Okay, when do we start dishing the dirt on the pubescent loudmouths who flock to these penny stocks like muddy-truck boys to a kegger in the boonies? Like articulate geriactric curmudgeons grabbing for the maalox over the heads of babes in the bath?
So when do we name the names, hoist the scoundrels on their petards, the spell-check challenged hotheads who explode in paranoid rage everytime they drop a few thou over some weaseling company's equivocating come-ons? The whiners, the bold challengers who "lurk" behind pathetic acronyms, who lack the "gump"tion to stand face to face with the world and proclaim that their big "mack" is somehow half eaten before it comes out of the window of gratification? Oh, they use their "engine"uity to subtly squeeze doubts from half truths, they employ "laz"y thinking to conclude dubious conclusions.

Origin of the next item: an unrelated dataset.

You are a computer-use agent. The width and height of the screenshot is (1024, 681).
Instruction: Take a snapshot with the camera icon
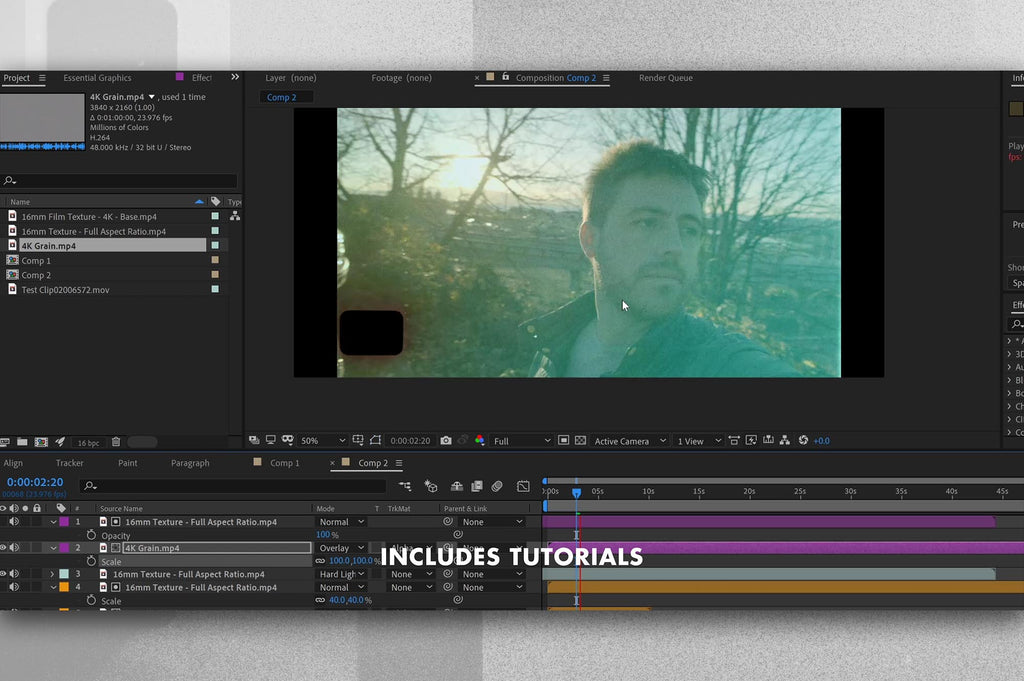tap(446, 441)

But they are not alone. Others persist in steadfast faith, probably fortified with "jin" and tonics, are hard as nails, or at least "brads", in their convictions. Some "fair", decent ones growing less patient, tired of "mark"ing time, and the other FAHMished throngs languishing in the doldrums while the waters rise enough to float a million more Moses' from the reeds of tedium.
And all presided over by some toga-clad interloper. Yes its a big ol jane jane jane of fools, and I am one too, at this wacky bus stop in the middle of nowhere, where a handful of world-worn travelers are thrown together like molly ringwald and emilio estevez in that x-gen flick about that most seminal of high school venues, study hall detention.
We're all being punished somehow. By enduring each other.
and I'm in the back, carving this into the desktop.